Training data policy. Does the tool use uploaded documents to train or improve its AI model? If so, client information could theoretically appear in outputs generated for other users. Verify that client documents are excluded from model training.

Encryption. Is the document transmitted and stored (even temporarily) using encryption? Both in-transit (TLS/SSL) and at-rest encryption should be in place.

LexUnits does not store uploaded documents after processing. Files are held in temporary storage only during the active processing window and are automatically deleted within minutes of the summary being generated.

When to Summarise vs When to Read in Full

AI summarisation is not appropriate for every document. The decision framework is straightforward.

Summarise first, then read selectively: documents over 20 pages where you need to identify key provisions, bundles of correspondence where you need the chronology, multiple expert reports where you need to compare conclusions, discovery documents where you need to assess relevance, and regulatory instruments where you need to locate specific provisions.

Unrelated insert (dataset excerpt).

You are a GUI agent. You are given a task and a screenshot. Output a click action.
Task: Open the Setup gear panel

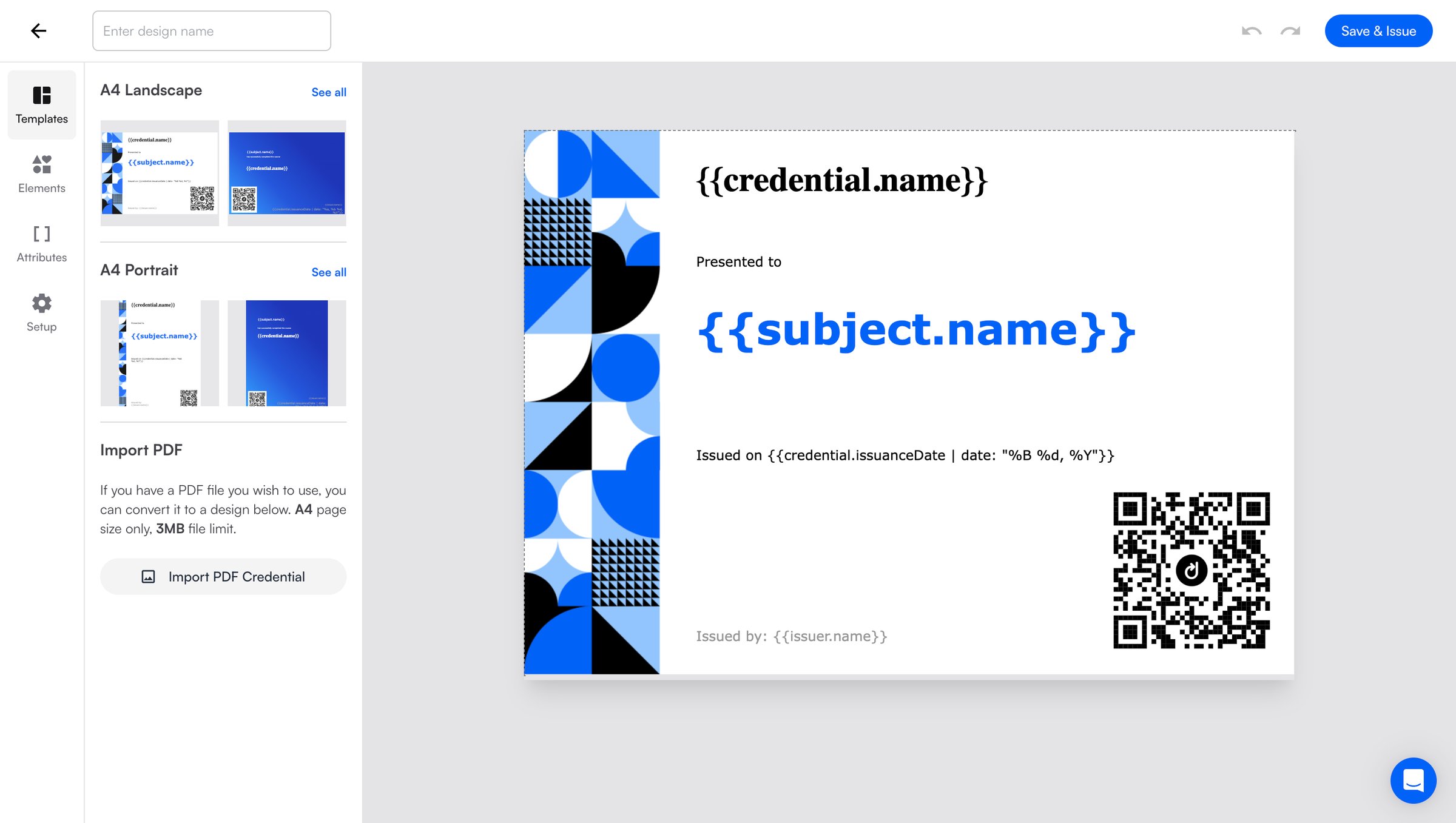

Read in full without summarisation: the final version of a contract your client is about to sign, court orders that impose obligations on your client, critical witness statements in litigation, and any document where the specific wording (not just the general effect) determines the legal outcome.

The principle is straightforward: use AI summarisation for efficiency in triage and initial review, but always read the full document when the specific language matters to the client's rights or obligations.

Summarise Documents in Seconds

LexUnits summarises contracts, reports, judgments, and correspondence. Upload a PDF, DOCX, or TXT file — receive a structured summary with key provisions, risks, and action items.

Try LexUnits Free

Can AI accurately summarise legal documents?

AI produces useful summaries of well-structured legal documents, with high accuracy for extracting defined terms, key provisions, dates, and dollar amounts. Accuracy is lower for ambiguous provisions, complex clause interactions, and documents with poor formatting. Lawyers should treat AI summaries as a starting point for review — not a substitute for reading critical documents in full.

Is it safe to upload confidential legal documents to AI tools?

Safety depends on the tool's data handling policy. Before uploading client documents, verify that the tool does not retain files after processing, does not use client data for model training, and encrypts data in transit and at rest. Under the Australian Solicitors Conduct Rules (ASCR Rule 9), lawyers have a duty of confidentiality that extends to how client documents are handled in third-party tools.

What types of legal documents can AI summarise?

AI can summarise most text-based legal documents: contracts, court judgments, legislation, correspondence chains, expert reports, witness statements, discovery documents, and compliance reports. Document types with complex tables, images, or handwritten annotations may produce less accurate results. Scanned PDFs require OCR processing before the text can be summarised.

Last verified: April 2026. This article is for general informational purposes and does not constitute legal advice. Always verify AI-generated summaries against the original document before relying on them for client advice or court submissions.